5.3  A ATIVIDADE REGULATÓRIA

O Estado Brasileiro tem objetivos e finalidades definidos por sua Constituição e para cumpri-los precisa agir concretamente, exercendo diversas atividades. Segundo a classificação tradicional, que foi adotada pela Constituição, essas atividades podem ser de cunho Administrativo, Legislativo ou Judiciário. Dentre as atividades administrativas, pode-se citar a atividade regulatória.

A atividade regulatória compreende o exercício de poder de fiscalização, repressão, promoção de fomento em áreas de interesse e além disso, o estabelecimento de  certas normas.
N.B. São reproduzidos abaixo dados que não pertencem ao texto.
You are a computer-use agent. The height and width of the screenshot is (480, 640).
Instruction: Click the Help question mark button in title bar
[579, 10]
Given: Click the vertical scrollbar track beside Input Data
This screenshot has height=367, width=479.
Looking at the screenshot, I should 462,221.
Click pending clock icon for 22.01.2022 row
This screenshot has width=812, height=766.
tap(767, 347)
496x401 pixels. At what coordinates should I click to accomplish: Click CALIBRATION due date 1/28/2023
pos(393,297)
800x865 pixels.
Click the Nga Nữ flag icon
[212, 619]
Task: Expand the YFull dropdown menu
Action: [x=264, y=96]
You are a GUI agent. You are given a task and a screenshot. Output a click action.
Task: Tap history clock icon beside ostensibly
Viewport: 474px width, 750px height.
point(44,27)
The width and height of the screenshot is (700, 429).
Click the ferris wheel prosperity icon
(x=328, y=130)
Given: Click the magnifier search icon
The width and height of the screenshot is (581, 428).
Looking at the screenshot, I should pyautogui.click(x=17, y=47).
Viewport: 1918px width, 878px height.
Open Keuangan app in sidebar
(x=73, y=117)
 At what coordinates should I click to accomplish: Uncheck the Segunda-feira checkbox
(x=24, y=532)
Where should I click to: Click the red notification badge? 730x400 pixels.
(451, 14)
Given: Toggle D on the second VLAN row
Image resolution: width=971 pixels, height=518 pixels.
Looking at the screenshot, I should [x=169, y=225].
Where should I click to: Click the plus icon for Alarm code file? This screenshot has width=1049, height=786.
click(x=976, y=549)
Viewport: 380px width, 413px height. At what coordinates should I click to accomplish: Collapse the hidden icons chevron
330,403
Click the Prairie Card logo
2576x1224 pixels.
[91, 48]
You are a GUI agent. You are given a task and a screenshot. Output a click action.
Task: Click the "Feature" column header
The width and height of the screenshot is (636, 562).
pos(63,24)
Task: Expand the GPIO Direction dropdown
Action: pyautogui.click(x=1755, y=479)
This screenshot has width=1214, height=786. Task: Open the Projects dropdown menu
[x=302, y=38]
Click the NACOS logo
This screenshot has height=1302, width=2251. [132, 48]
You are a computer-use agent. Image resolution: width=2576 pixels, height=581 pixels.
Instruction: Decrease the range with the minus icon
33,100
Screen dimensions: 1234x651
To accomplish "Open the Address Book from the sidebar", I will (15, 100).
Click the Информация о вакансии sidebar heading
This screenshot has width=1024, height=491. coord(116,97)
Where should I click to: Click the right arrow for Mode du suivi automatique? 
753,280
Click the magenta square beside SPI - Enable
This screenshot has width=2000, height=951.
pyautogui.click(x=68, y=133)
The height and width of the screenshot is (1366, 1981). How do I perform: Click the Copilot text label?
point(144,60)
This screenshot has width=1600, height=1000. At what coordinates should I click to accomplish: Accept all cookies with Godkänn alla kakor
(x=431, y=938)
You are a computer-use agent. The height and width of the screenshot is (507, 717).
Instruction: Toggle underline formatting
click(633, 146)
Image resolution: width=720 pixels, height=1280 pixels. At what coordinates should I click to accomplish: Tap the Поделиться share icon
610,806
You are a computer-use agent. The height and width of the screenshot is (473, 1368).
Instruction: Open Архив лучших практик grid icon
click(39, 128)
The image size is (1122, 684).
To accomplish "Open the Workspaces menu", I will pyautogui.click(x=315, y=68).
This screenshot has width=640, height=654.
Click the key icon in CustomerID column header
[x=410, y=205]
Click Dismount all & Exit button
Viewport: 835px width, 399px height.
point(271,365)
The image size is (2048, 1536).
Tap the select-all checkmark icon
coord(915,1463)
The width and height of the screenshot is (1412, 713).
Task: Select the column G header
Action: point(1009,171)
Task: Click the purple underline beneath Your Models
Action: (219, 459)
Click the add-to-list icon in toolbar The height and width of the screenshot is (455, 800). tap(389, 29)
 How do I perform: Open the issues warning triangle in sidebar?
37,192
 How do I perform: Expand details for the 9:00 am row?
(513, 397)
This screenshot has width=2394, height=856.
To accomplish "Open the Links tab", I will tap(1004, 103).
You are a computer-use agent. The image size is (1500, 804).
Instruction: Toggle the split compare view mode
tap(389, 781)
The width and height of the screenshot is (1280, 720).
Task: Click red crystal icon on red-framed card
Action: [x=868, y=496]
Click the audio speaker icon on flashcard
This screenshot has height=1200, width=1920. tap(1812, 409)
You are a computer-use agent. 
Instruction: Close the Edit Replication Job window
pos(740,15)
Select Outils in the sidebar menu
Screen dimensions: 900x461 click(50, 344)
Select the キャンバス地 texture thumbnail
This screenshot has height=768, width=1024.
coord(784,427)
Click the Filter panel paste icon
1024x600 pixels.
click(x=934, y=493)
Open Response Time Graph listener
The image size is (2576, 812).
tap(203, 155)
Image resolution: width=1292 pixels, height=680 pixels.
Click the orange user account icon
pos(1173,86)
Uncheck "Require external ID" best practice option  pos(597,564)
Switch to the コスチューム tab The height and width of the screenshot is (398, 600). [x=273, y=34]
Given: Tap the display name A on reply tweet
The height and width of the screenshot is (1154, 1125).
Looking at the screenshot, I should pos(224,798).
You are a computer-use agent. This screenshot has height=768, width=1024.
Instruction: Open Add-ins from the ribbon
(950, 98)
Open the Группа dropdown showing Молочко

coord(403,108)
A fiscalização é para controle da atividade econômica pública e privada e dos serviços sociais não exclusivos do Estado, com o objetivo de defender o interesse coletivo. Se um determinado setor está praticando atos que vão contra esse interesse, a atividade regulatória tomará medidas repressivas, punindo as empresas do setor. Por outro lado, se um setor não pratica atos prejudiciais à coletividade, mas ao mesmo tempo deixa de praticar atos benéficos, cabe ao Estado, por meio da atividade regulatória, incentivar esses atos. Para fazer isso, o Estado delega àqueles encarregados pela atividade regulatória uma parcela do poder normativo da Administração Pública. Assim, para Placha (2007, p. 99):

Portanto, a atividade regulatória é uma parcela do poder normativo da Administração Pública, que tem por finalidade específica estabelecer normas de conduta e controle sobre atividades setoriais determinadas. Mas embora seja uma parcela da atividade administrativa, a atividade regulatória possui a diferença de estar dissociada da idéia de poder governamental central.

5.3.1  A Intervenção do Estado na Economia e a Atividade Regulatória

Quando se fala em intervenção do Estado na economia fala-se de toda e qualquer forma pela qual o Estado modifica o curso normal dos mercados. Assim, a Atividade Regulatória é uma das formas dessa intervenção, sendo menos abrangente.

A intervenção econômica do Estado pode atuar na seara das quatro falhas de mercado apontadas, inclusive, ofertando o Estado ele mesmo os bens considerados públicos (por serem não disputáveis e não exclusivos). O Estado também pode ofertar bens que não são públicos, mas que por produzirem grandes externalidades positivas, são de interesse coletivo, como a educação e a saúde. Essas atuações do Estado diretamente na economia não são abrangidas pela regulação econômica. Simplesmente, os atos que o próprio Estado pratica não precisam ser direcionados para o interesse coletivo, pois em teoria eles já devem ser essencialmente voltados para tais fins. Diferente é o caso do setor privado, que por tender ao lucro e aos interesses dos empresários[24], deve ser regulado para evitar prejuízos coletivos e para fomentar o seu lado socialmente benéfico.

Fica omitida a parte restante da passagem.